Xarray engine: temporal options

We can convert a GRIB fieldlist to Xarray with to_xarray(). This notebook discusses the temporal options used by this method.

First, we get some forecast GRIB data defined on pressure levels and read it into a GRIB fieldlist.

[1]:
import earthkit.data as ekd
ds_fl = ekd.from_source("sample", "pl.grib")

Temporal dimensions

The temporal dimensions are based on the dim_roles and time_dim_mode options. The dim_roles are a mapping between predefined dimension roles and metadata keys used to build the given dimensions.
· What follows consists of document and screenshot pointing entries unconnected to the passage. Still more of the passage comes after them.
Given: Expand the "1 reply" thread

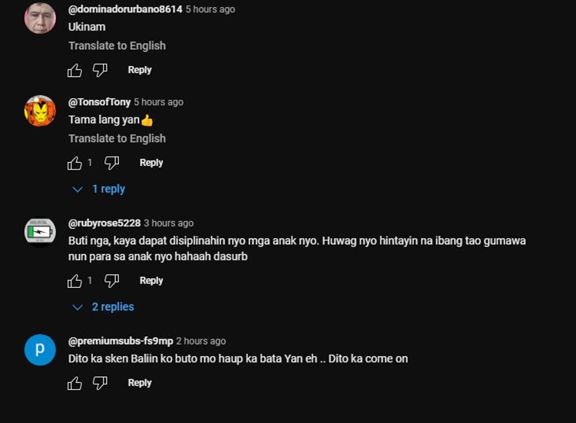Looking at the screenshot, I should (x=100, y=189).
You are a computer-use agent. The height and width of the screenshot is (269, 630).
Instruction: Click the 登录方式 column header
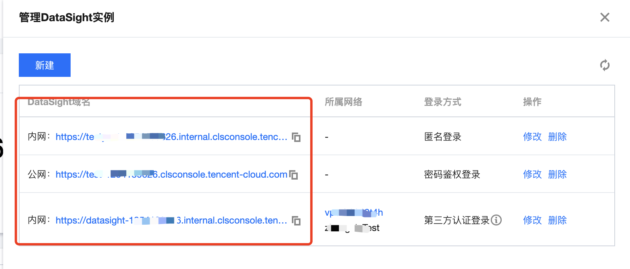[442, 102]
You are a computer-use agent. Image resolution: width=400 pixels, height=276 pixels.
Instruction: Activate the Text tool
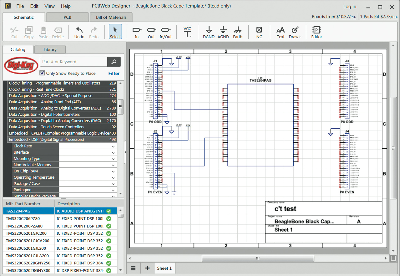281,32
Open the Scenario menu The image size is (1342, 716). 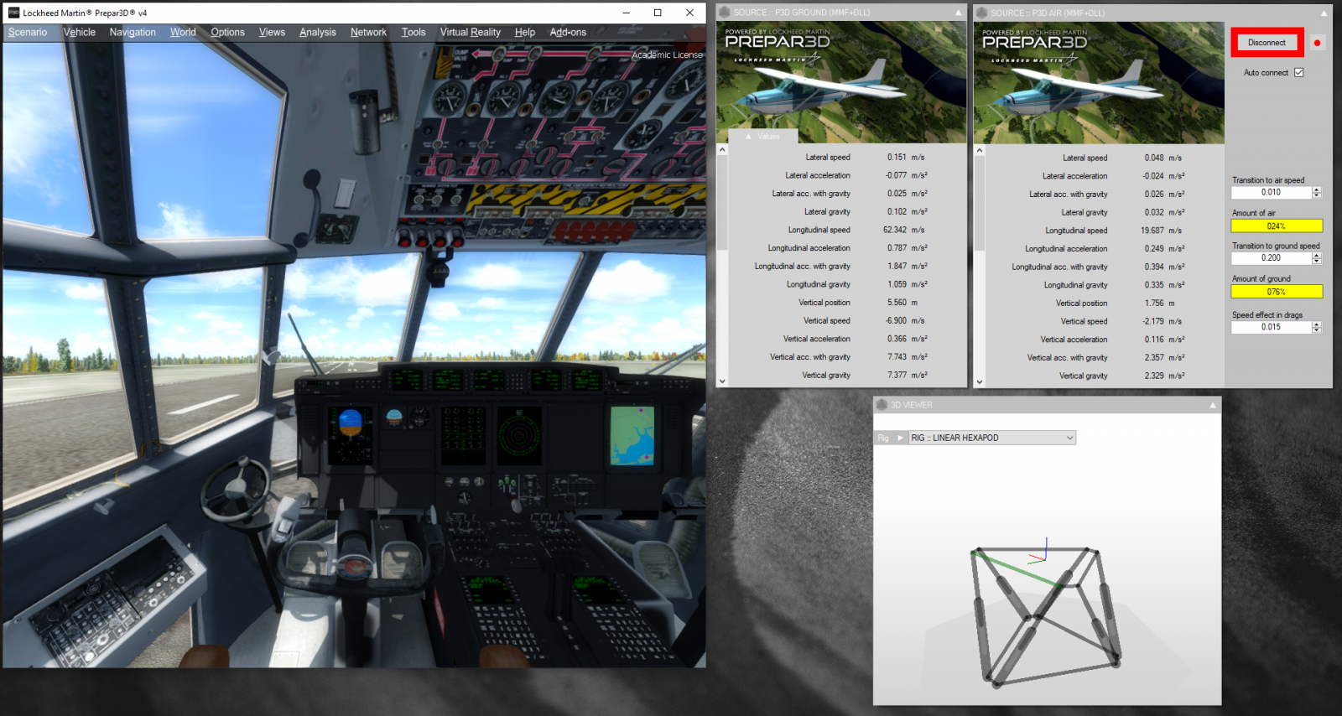[x=28, y=32]
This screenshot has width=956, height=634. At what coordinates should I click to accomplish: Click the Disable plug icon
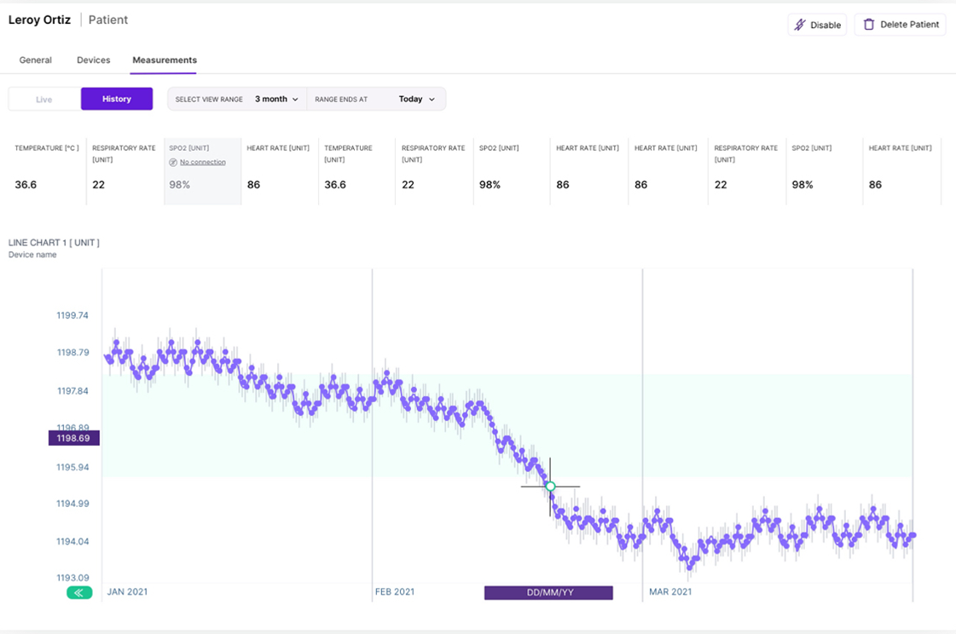(799, 25)
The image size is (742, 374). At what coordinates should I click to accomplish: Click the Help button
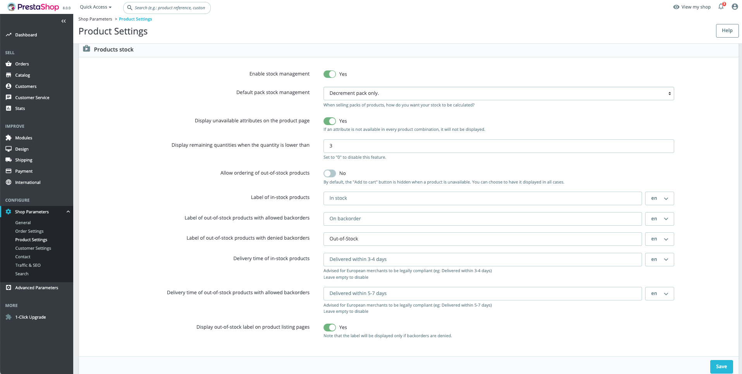(x=727, y=31)

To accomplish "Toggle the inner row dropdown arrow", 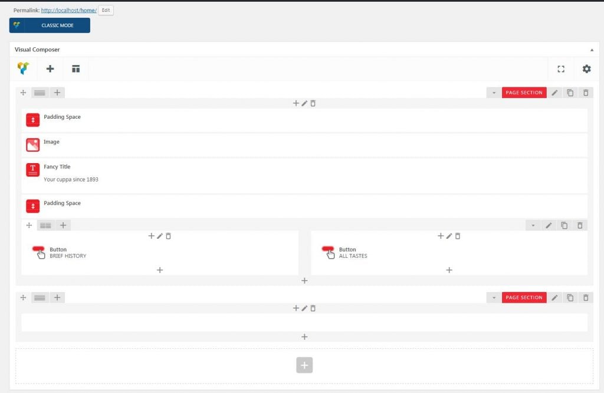I will [533, 225].
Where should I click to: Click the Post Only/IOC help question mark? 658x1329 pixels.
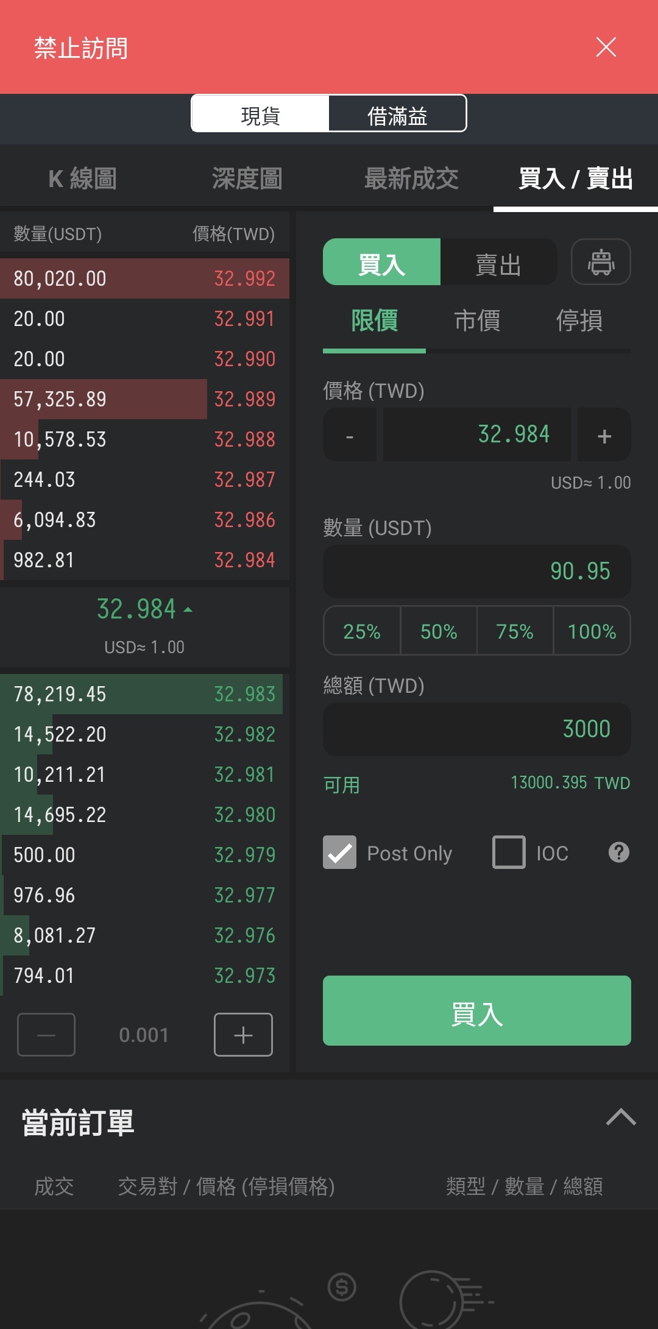(618, 852)
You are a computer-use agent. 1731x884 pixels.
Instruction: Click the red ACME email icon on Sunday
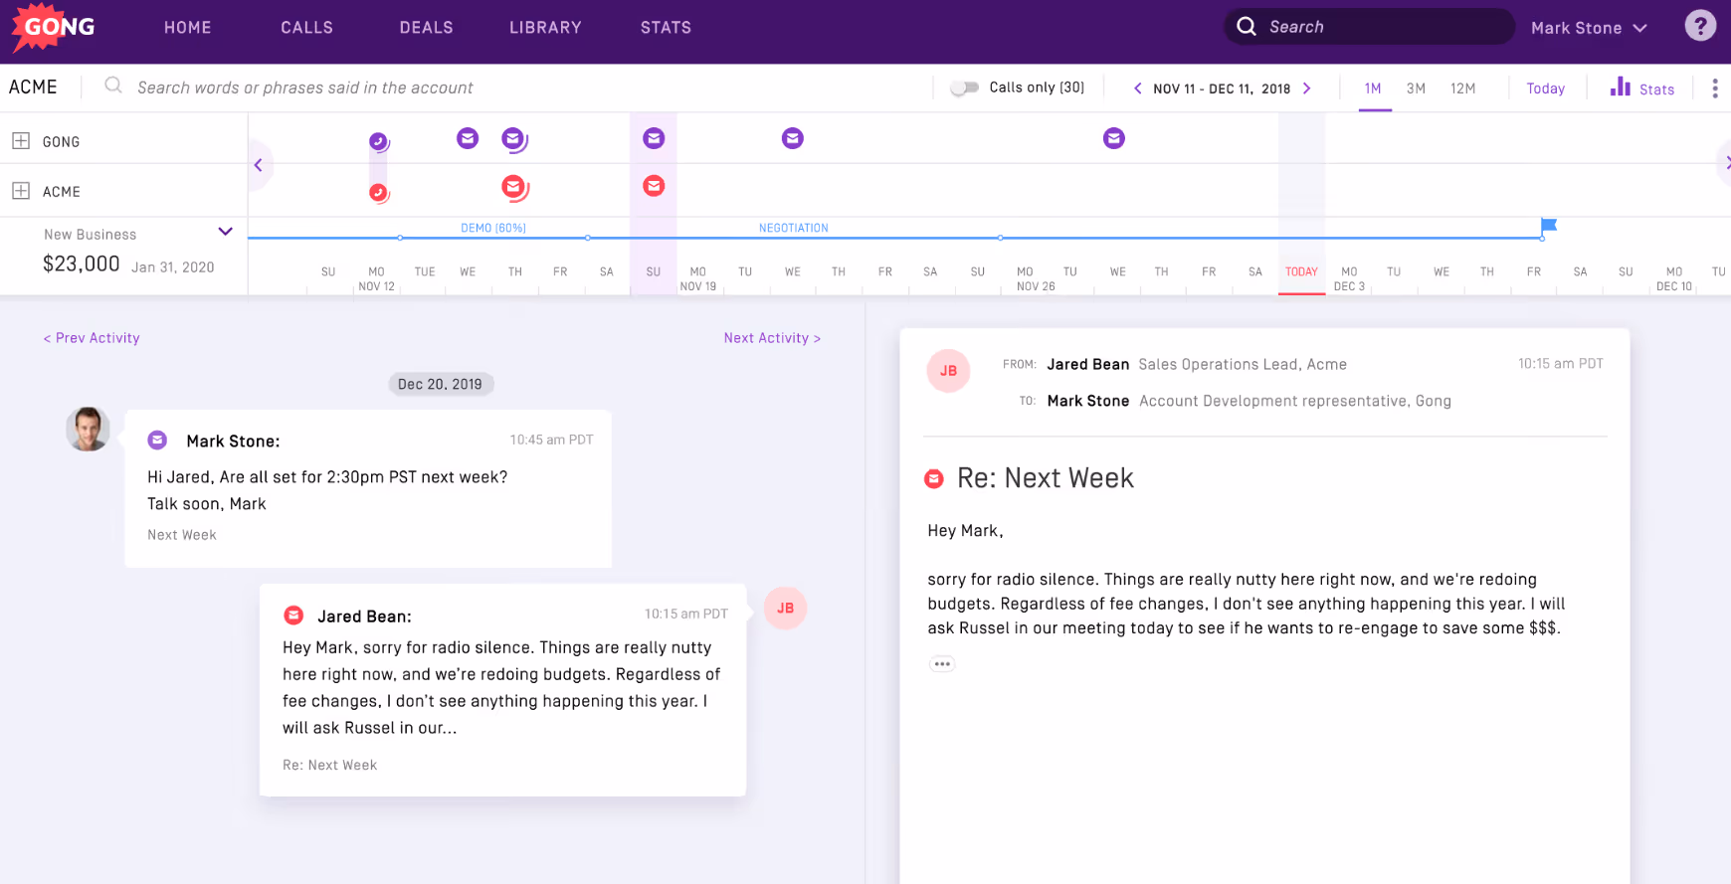pos(654,186)
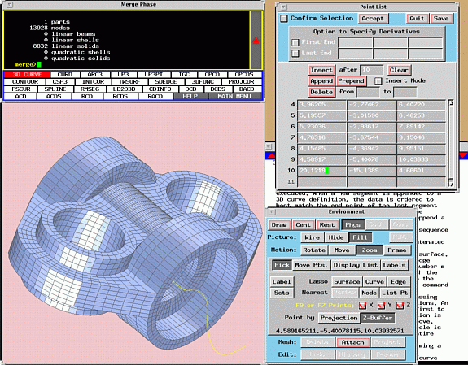Toggle the Z print checkbox
Screen dimensions: 468x365
click(400, 306)
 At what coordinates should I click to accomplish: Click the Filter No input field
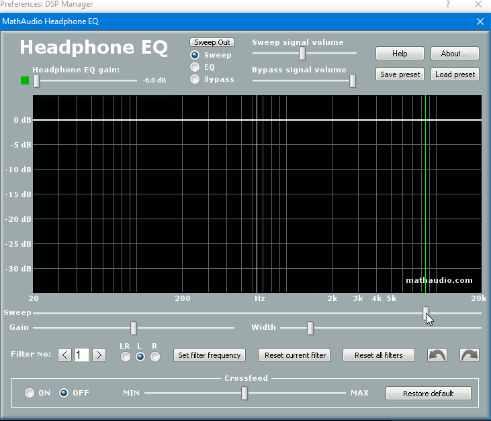click(x=82, y=355)

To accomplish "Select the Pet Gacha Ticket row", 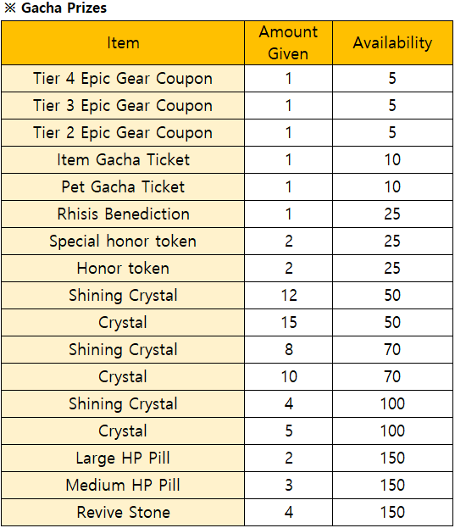I will coord(227,187).
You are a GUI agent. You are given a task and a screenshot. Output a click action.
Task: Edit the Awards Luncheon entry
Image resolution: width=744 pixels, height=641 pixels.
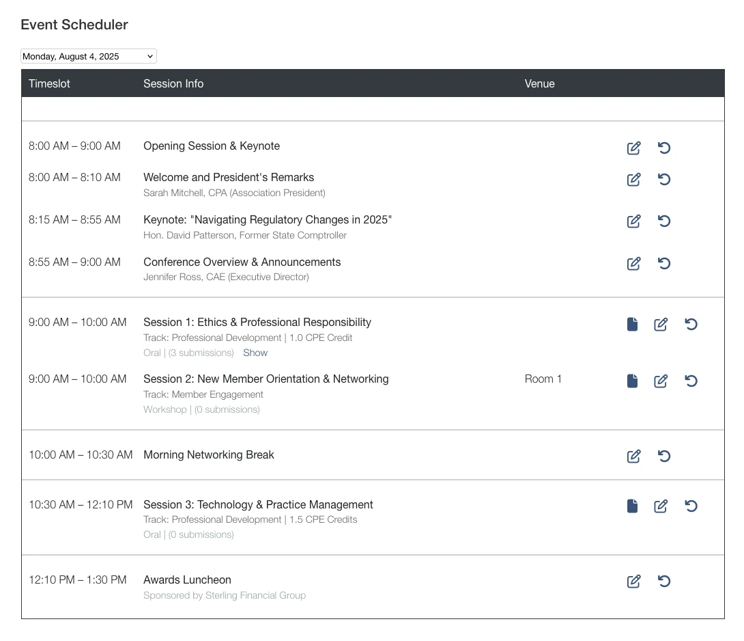click(633, 581)
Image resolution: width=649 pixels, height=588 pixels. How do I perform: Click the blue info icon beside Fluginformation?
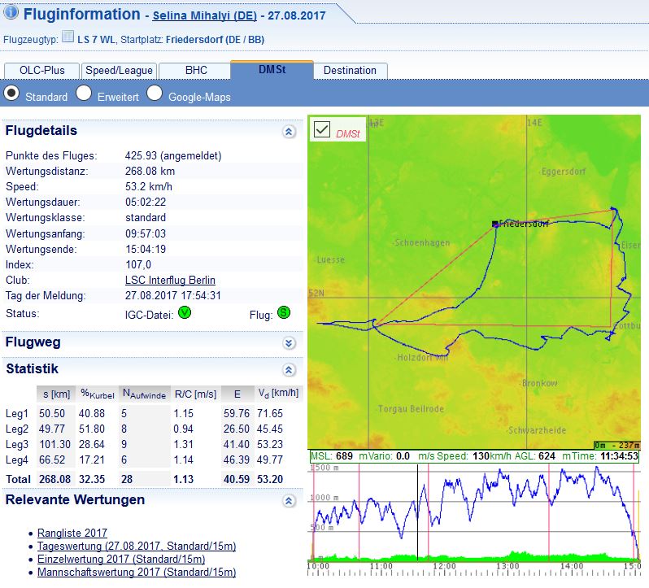(11, 13)
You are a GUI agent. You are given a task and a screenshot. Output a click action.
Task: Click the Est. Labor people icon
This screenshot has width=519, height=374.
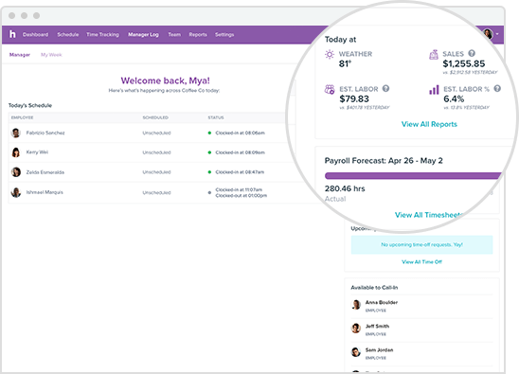point(330,89)
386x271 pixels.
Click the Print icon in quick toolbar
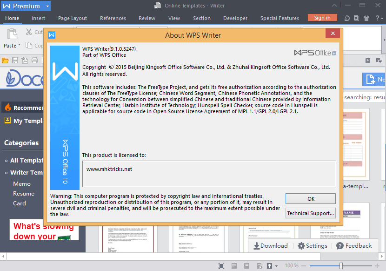click(35, 61)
With regards to the temporal structure the following roles are involved:

  • “date”: metadata key interpreted as date part of the “forecast_reference_time”. By default, mapped to the “date” key.

  • “time”: metadata key interpreted as time part of the “forecast_reference_time”. By default, mapped to the “time” key.

  • “step”: metadata key interpreted as the forecast step. By default, mapped to the “step_timedelta” metadata key that is built from the “endStep” key.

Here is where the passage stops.